Quote:
Originally Posted by Marcellus
Its also worth noting that apparently yesterday's spike in deaths was related to Sunday's reporting being inaccurate due to NY not reporting completely on Sunday. If you average the 2 days its 468 and its a decrease from Saturday.
|
Yeah, something about NY's Sunday numbers never sat right anyway.
Expecting the bottom to fall out over a 24 hour period just defies common sense and the law of large numbers.
We'll see a continued decline in growth rates, then we'll see a decline in growth, then we'll see what people are truly looking for and that's the decline in raw numbers.
We're still on the uphill side and while doing that, we need to be looking at rates of growth (doubling, etc...) as signs of progress.

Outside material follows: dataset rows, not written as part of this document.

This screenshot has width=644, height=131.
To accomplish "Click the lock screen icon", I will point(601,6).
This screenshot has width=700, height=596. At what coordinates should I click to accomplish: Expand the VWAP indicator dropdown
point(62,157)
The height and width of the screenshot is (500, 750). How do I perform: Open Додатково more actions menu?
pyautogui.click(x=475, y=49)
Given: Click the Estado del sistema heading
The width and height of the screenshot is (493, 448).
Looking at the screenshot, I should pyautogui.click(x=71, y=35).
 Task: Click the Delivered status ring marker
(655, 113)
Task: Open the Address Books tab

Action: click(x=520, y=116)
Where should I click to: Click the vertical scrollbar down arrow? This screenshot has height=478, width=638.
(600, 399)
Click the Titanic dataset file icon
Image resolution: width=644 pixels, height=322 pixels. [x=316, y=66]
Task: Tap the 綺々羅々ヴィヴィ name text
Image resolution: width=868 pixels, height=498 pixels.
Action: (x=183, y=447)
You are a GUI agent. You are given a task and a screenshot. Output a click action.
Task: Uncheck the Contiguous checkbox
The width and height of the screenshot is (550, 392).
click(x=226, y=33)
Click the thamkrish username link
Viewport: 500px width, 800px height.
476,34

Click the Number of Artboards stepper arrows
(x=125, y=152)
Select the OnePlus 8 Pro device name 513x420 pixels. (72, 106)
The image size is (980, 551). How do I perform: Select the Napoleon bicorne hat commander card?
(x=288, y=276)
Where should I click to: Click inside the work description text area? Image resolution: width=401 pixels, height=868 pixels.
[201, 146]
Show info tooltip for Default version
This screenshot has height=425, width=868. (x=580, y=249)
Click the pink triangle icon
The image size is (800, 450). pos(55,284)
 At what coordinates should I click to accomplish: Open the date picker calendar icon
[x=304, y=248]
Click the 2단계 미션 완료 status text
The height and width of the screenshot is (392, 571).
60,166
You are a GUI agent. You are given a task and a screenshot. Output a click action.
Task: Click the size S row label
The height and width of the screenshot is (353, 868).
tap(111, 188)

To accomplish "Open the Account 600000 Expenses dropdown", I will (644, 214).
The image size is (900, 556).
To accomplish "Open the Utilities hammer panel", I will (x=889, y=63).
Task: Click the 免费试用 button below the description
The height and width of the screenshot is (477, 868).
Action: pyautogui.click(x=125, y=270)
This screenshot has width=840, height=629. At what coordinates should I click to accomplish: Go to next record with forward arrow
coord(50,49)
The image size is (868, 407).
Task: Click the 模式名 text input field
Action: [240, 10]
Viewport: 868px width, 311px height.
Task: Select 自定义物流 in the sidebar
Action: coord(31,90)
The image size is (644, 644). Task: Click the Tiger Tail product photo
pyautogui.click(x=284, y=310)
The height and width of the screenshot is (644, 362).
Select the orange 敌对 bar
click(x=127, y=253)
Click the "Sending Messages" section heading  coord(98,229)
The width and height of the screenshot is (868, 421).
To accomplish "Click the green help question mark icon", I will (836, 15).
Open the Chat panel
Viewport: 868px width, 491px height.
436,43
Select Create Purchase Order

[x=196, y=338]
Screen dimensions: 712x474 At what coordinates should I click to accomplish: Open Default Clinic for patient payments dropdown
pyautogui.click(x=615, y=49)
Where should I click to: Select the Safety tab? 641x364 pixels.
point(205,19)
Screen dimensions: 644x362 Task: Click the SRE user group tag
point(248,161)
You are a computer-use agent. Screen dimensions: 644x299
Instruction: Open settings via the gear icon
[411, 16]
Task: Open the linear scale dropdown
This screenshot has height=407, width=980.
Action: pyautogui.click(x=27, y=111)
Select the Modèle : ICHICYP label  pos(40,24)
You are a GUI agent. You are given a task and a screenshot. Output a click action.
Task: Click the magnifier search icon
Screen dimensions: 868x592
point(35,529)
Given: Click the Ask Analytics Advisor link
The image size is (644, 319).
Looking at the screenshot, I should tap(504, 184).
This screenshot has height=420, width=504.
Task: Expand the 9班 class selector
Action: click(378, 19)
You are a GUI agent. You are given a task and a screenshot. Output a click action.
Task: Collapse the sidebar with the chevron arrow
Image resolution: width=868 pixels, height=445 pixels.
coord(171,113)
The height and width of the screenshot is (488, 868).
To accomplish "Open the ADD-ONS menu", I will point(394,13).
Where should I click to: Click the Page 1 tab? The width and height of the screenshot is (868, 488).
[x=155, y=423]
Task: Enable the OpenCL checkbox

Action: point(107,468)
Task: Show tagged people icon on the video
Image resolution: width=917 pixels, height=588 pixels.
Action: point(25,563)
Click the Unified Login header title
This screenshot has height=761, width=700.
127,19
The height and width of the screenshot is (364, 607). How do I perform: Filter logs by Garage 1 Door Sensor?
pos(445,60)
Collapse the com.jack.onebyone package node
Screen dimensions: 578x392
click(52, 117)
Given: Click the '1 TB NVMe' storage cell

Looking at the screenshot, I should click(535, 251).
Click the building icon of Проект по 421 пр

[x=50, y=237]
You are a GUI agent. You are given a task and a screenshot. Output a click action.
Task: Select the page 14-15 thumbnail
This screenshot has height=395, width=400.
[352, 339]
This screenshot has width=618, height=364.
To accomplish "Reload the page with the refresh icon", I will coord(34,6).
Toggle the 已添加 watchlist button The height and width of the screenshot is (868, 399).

And if anything pops up in that period that looks like an outlier, it almost certainly is.
And what's also been interesting is that it appears to this point that these deaths are due to the disease as a whole, not capacity issues. I've seen no indications yet that hospitals are being forced to leave patients to die or anything. Thus far our capacity has been taxed, but not broken.
Definitely a positive thing. And seeing as how NY remains something of a worst case scenario (in terms of factors contributing to spread combined w/ raw population size), I think that's a really good sign regarding our ability to stay in front of this.
But NY is going to have to come up with a battle plan that is completely different from pretty much the rest of the country. I'm not sure what they'll need to do going forward, but if 30 days from now the US is looking for ways to try to wake back up, NY has to find a different path because they'll explode again.